BEFORE YOU SET OUT:
- Check tyres for adequate tread. Poor tyres will not grip when driving on snow and ice. If you live in an area where snow is common it might be worth changing to winter tyres with deeper tread.
- Use a good quality screenwash that protects down to at least -35 to prevent the water from freezing. If you don’t, your windscreen wipers could be rendered useless in extreme conditions.
- Allow more time in the morning to clear car windows and mirrors of snow before setting off.
- Use lukewarm water or de-icer to defrost the outside of your vehicle. You should never use hot or boiling water.
- Make sure any auto wiper control is switched off before turning the ignition on as this could blow the wiper control fuse if they are frozen to the screen.
- Be prepared for every eventuality by ensuring that your car is equipped with the following: demisting pad, torch (wind-up so you don’t run out of battery), spare screenwash, de-icer, ice scraper, blanket, shovel, phone charger, map and a square of carpet that you can use to put under your drive wheels should you get stuck in the snow.
WHEN DRIVING IN SNOW:
- It's important to accelerate gently, use low revs and change up to a higher gear as quickly as possible. You may need to move off in second gear as this will help reduce wheel slip.
- You may need to leave as much as 10 times the normal recommended gap between you and the car in front.
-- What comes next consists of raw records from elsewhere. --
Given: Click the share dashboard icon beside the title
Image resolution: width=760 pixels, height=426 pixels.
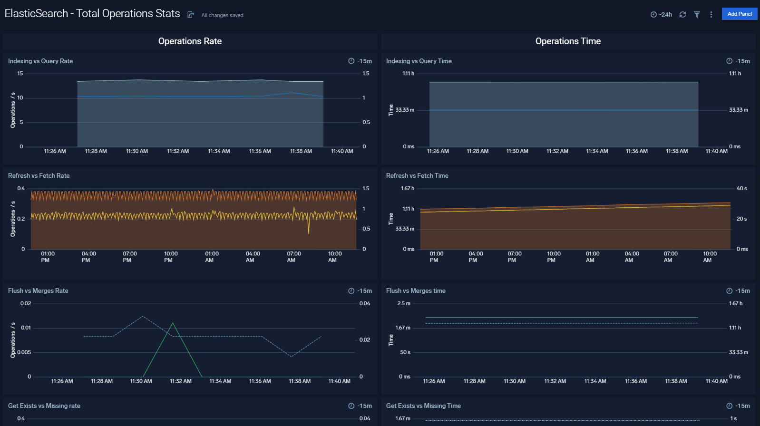Looking at the screenshot, I should click(191, 15).
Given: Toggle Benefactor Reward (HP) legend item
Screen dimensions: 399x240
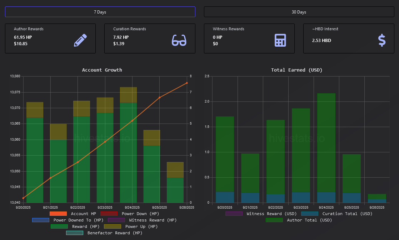Looking at the screenshot, I should click(x=75, y=233).
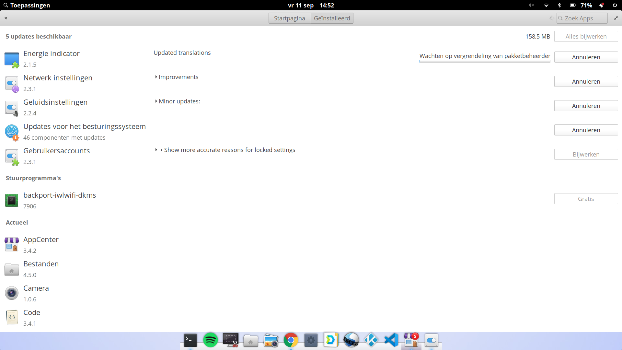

- If you do encounter a skid, steer gently into it - for example, if the rear of the car is sliding to the right, steer to the right. Do not take your hands off the steering wheel or stamp your foot on the brakes.
- If the road has not been gritted, be wary of driving in the wheeltracks or other vehicles as compressed snow is likely to be more icy than fresh snow.
- Controls such as the brakes, as well as the steering, accelerator and even gear changing should be operated smoothly and slowly.